Recent

Author Topic: Readln and UTF16 TextFiles  (Read 25652 times)

winni

  • Hero Member
  • *****
  • Posts: 3197
Re: Readln and UTF16 TextFiles
« Reply #45 on: July 22, 2020, 11:08:55 pm »
Hi!

If you save the text as UTF16 in LibreOffice you have activate the Checkbox for the BOM!.

In the attachment UTF16 text with BOM - made with LibreOffice.

Winni

HomeBoy38

  • Jr. Member
  • **
  • Posts: 59
Re: Readln and UTF16 TextFiles
« Reply #46 on: July 23, 2020, 08:22:58 am »
Thanks, I learned something in LibreOffice.
The produced file is the same as mine, and so MarkMLl's procedure still has the issue (works under a console app, not a gui one)

MarkMLl

  • Hero Member
  • *****
  • Posts: 8364
Re: Readln and UTF16 TextFiles
« Reply #47 on: July 23, 2020, 08:35:42 am »
Thanks, I learned something in LibreOffice.
The produced file is the same as mine, and so MarkMLl's procedure still has the issue (works under a console app, not a gui one)

One word of clarification.
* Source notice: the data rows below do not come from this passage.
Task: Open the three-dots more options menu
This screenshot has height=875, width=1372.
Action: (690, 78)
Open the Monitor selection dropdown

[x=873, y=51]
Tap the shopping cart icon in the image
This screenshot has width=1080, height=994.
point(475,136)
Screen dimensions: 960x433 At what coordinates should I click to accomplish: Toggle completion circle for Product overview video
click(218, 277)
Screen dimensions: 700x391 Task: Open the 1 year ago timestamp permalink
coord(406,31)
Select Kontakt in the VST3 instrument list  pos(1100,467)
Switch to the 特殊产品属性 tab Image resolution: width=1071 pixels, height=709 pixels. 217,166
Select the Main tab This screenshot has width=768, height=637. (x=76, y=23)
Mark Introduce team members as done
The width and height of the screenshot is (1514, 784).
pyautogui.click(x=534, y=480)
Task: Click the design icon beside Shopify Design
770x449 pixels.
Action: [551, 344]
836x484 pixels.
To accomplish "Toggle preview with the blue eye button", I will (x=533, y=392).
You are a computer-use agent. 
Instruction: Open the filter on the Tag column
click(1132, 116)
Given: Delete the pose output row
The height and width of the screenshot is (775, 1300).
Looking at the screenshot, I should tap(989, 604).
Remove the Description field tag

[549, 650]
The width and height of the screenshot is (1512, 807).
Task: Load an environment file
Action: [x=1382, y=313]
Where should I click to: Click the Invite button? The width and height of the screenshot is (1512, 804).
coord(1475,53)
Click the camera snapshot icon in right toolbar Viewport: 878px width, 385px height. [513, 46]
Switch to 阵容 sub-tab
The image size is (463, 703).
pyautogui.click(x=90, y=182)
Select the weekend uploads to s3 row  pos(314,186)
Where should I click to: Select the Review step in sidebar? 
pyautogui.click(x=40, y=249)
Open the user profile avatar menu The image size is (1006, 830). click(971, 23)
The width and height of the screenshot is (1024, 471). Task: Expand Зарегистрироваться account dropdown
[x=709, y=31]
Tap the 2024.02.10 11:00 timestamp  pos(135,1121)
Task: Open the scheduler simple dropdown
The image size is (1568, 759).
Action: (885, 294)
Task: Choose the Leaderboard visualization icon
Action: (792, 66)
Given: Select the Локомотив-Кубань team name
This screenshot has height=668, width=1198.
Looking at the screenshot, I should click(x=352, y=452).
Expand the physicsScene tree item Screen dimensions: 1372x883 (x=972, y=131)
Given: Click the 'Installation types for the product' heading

In my case the same program appeared to work identically whether the program was compiled from the command line or built by Lazarus. So I agree with your "console vs GUI" distinction, and you need to look at the buffer variable as binary rather than relying on GUI facilities to see what's in it.

MarkMLl
MT+86 & Turbo Pascal v1 on CCP/M-86, multitasking with LAN & graphics in 128Kb.
Logitech, TopSpeed & FTL Modula-2 on bare metal (Z80, '286 protected mode).
Pet hate: people who boast about the size and sophistication of their computer.
GitHub repositories: https://github.com/MarkMLl?tab=repositories

MarkMLl

  • Hero Member
  • *****
  • Posts: 8364
Re: Readln and UTF16 TextFiles
« Reply #48 on: July 23, 2020, 08:39:26 am »
I just did some quick tests.

- MarkMLI code (post #39) didn't work on OP's Sample.txt (post #35)
- MarkMLI code worked correctly after resaving Sample.txt using LibreOffice Writer

So I believe, FPC works correctly with UTF-16 characters. It should be some uncorrect format in the original Sample.txt. Tested on Lazarus 2.0.10 Linux, LibreOffice Writer 6.4.3.2.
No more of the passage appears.